Judy Belushi-Pisano, an actor and the widow of “Saturday Night Live” star John Belushi, died Friday, according to social media posts shared by the Belushi estate. She was 73.
Belushi-Pisano died after a years-long battle with endometrial cancer, her son Luke Pisano told the Martha’s Vineyard Times. Luke said that Belushi-Pisano — a “great mother,” “beloved sister” and “special person” — was diagnosed in 2020 and entered into hospice care in 2023.
John Belushi’s official Instagram, run by his estate, paid tribute to the comedian’s widow, saying “there was no one like her.”
“Judy made everyone feel loved,” the post read. “She was nonjudgmental, light, funny and pure. You could be truly yourself around her, that alone was a gift.”
The post acknowledged her “unwavering dedication and creative genius” in the creation of the Blues Brothers, a blues and revue band originally led by Dan Aykroyd and John Belushi.
Belushi died in 1982 at age 33 from a drug overdose.
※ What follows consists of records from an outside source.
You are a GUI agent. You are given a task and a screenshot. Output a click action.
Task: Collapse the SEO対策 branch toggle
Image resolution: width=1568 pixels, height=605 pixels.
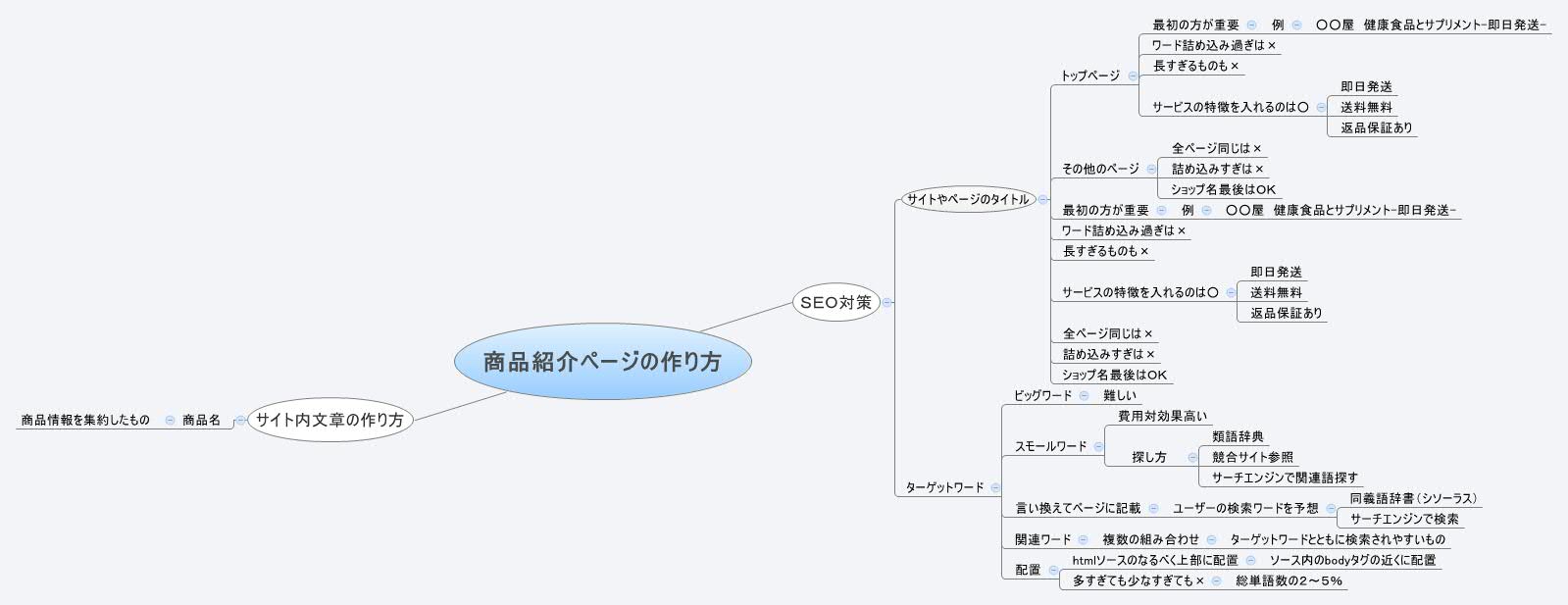(x=886, y=303)
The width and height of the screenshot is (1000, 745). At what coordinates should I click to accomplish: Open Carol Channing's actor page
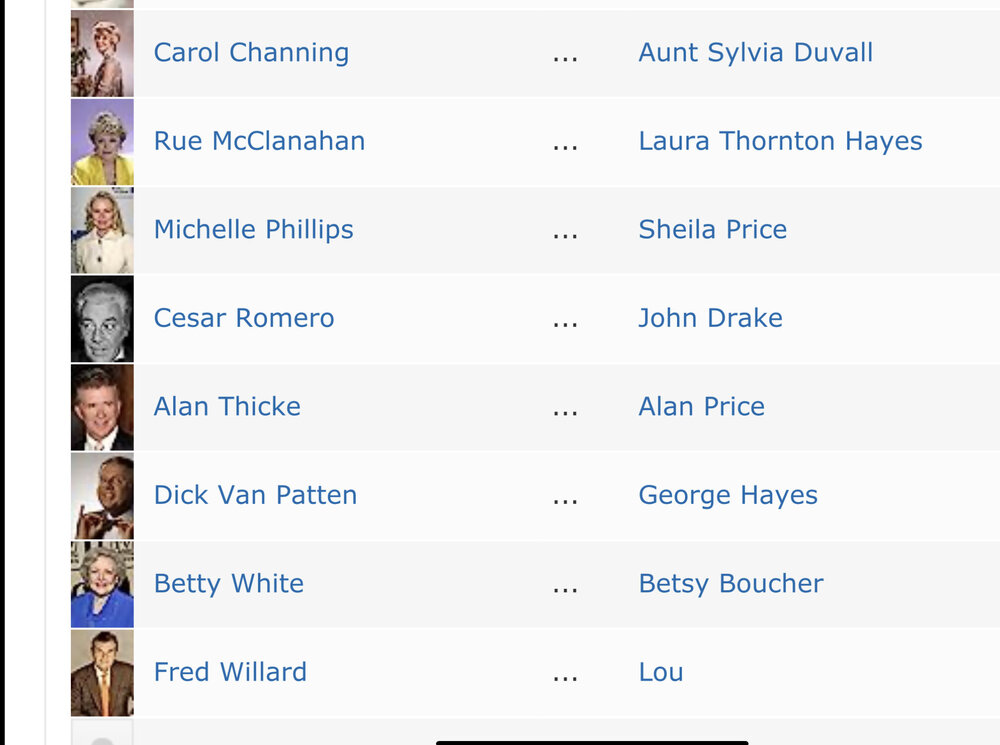point(251,53)
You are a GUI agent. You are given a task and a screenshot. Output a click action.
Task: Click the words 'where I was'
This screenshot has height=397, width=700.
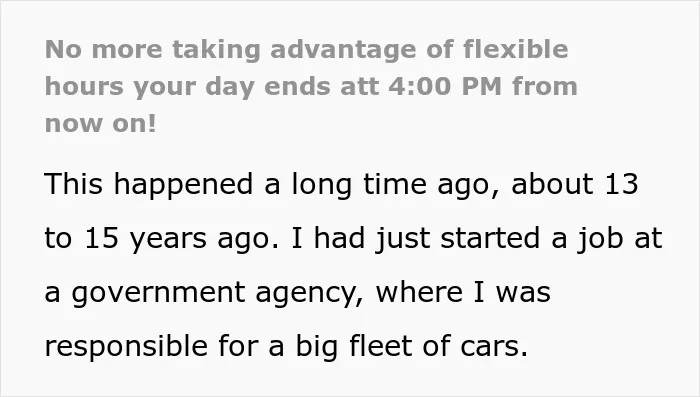pyautogui.click(x=463, y=292)
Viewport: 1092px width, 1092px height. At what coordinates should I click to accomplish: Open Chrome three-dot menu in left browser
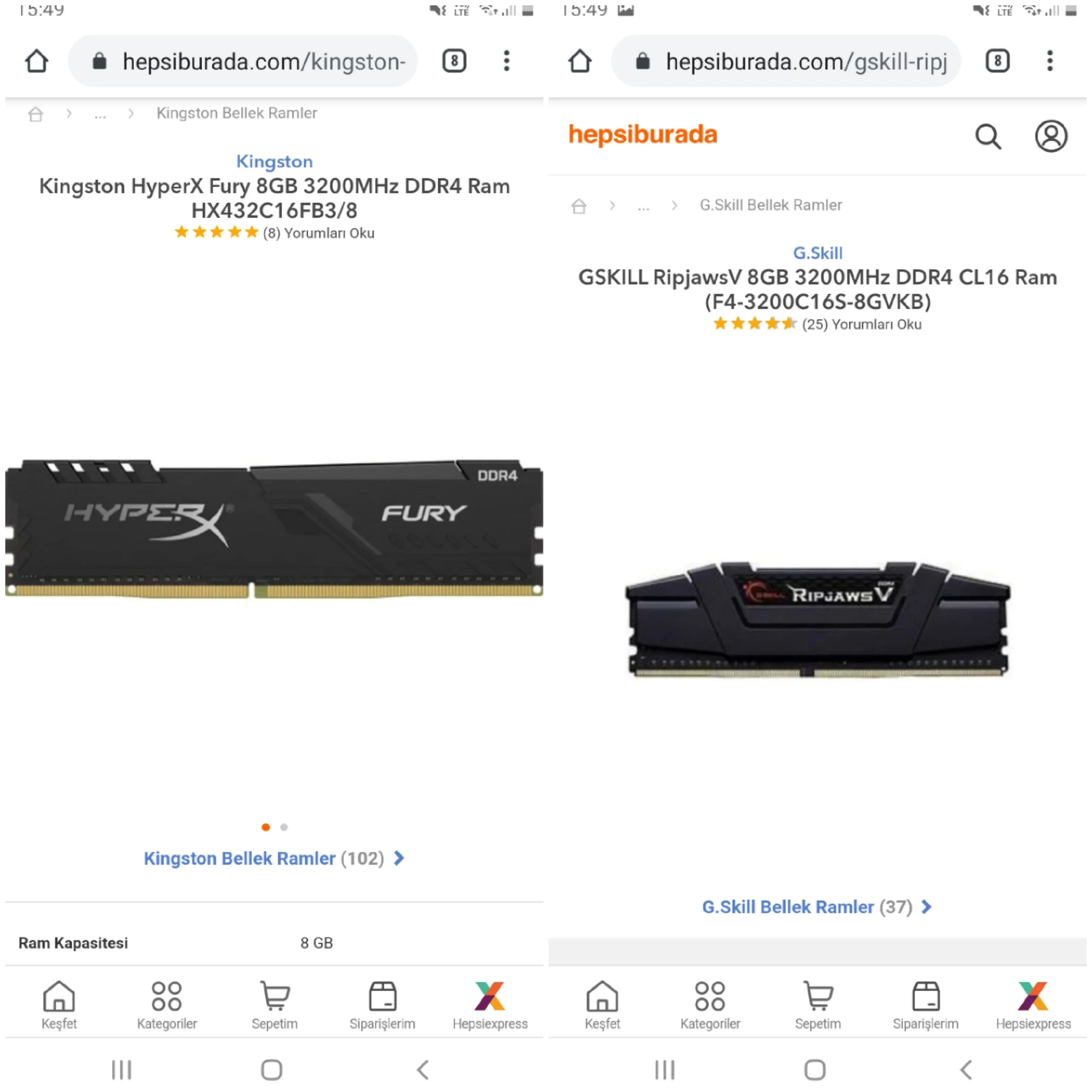(506, 61)
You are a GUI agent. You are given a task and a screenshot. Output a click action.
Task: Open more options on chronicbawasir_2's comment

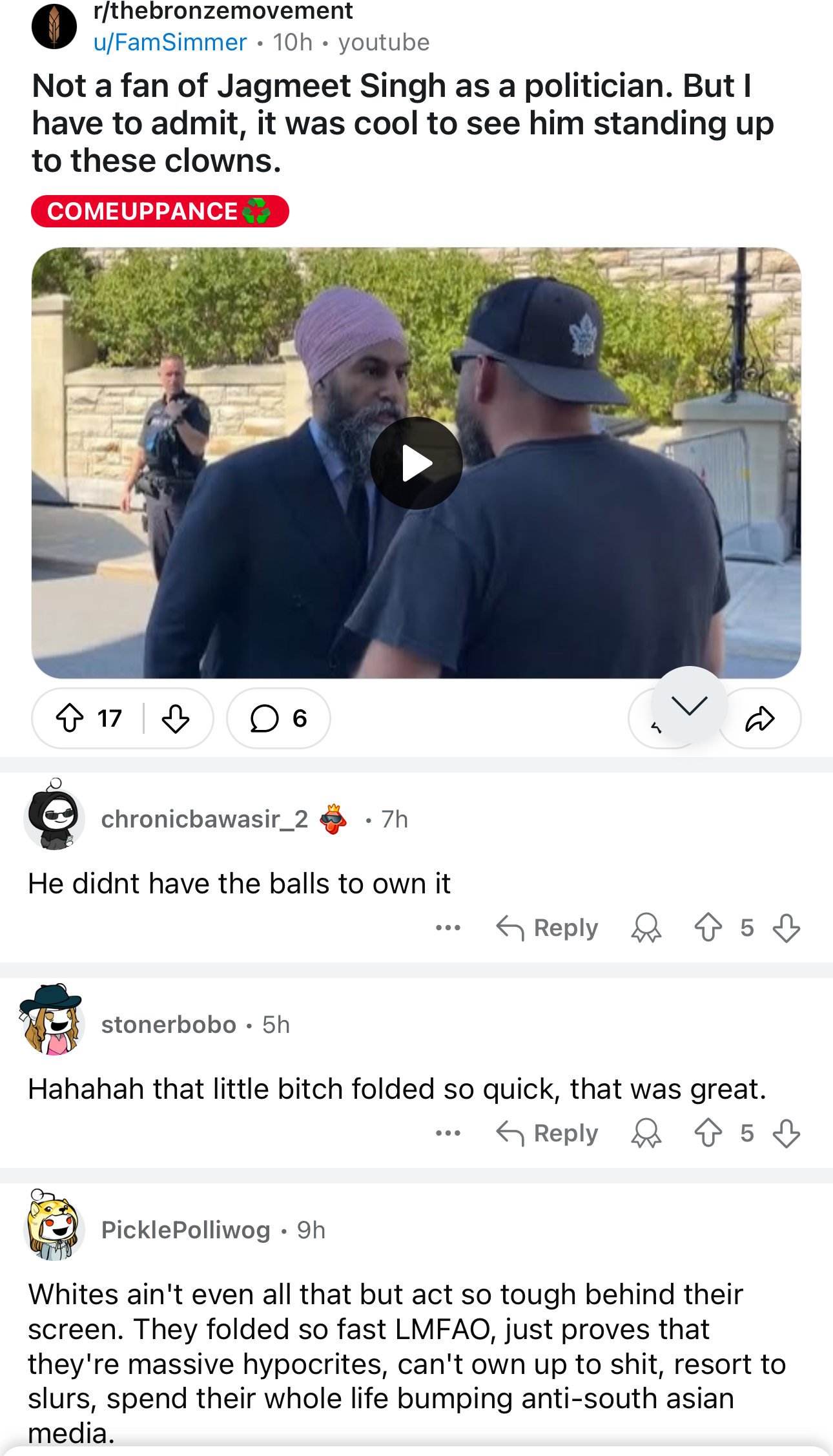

“In the years following John’s passing in 1982, Judy honored his life and championed his legacy and Blues Brothers brand,” the post read. “As we bid farewell, we pledge to continue her work, ensuring that John’s legacy, and the Blues Brothers will never fade.”
Born Judith Jacklin, Belushi-Pisano was Belushi’s high school sweetheart. They married on New Year’s Eve 1976.
“I figured that at least was a date he’d be able to remember,” she joked to the Chicago Tribune in 2004.
Belushi-Pisano spent 15 years with Belushi as he became a well-known figure in the comedy world, especially as one of the original “Saturday Night Live” cast members. She participated in Belushi’s projects, including the musical “The Blues Brothers” and comedy “National Lampoon’s Animal House,” according to IMDb.
She was deeply shaken by her husband’s death, she told the Chicago Tribune.
In the immediate aftermath, “[i]t was difficult to go to the grocery store,” Belushi-Pisano said. “It was difficult to watch him on ‘Saturday Night Live.'”
Belushi-Pisano became a champion — and a staunch defender — of Belushi’s life and legacy. Upon his death, she gave journalist Bob Woodward access to Belushi’s loved ones for the biography “Wired: The Short Life and Fast Times of John Belushi.”
She was publicly enraged by the finished product, which detailed Belushi’s drug abuse. (Woodward said his approach was meant to demonstrate how the entertainment industry enabled the addiction, the Chicago Daily Herald reported in 2005.)
To counter “Wired” and its movie adaptation, Belushi-Pisano released “Samurai Widow” in 1990. Her intentions with the book were to shed light on who her first husband was outside of his drug addiction and to help others experiencing a similar heartbreaking loss, according to a 1990 Houston Chronicle article.
“The main theme is really a woman’s story, going through an important transition time, through two healings,” she told the Plain Dealer in 1990.
The same year “Samurai Widow” was released, Belushi-Pisano married Victor Pisano. They would go on to divorce in 2010.
In 2005, Belushi-Pisano helped write another biography about her first husband, titled “Belushi.” She told the Daytona Beach News-Journal in 2006 that she struggled for years to reconcile with Belushi’s death.
Belushi-Pisano, at that time, said she still placed flowers at his grave.
“Someday I imagine that there’ll be a day when I just won’t be there,” she said. “There will be something else I have to do. I went through a long grieving process. … Now I can say that’s over and I can acknowledge John’s dead. I can look at his life now and … sort of say ‘the way he died was tragic, but he had a helluva life.’ We had a lot of great times and we had struggles, and we went up and down, but mostly that was a good life.”
Belushi-Pisano is survived by her four children, as well as grandchildren.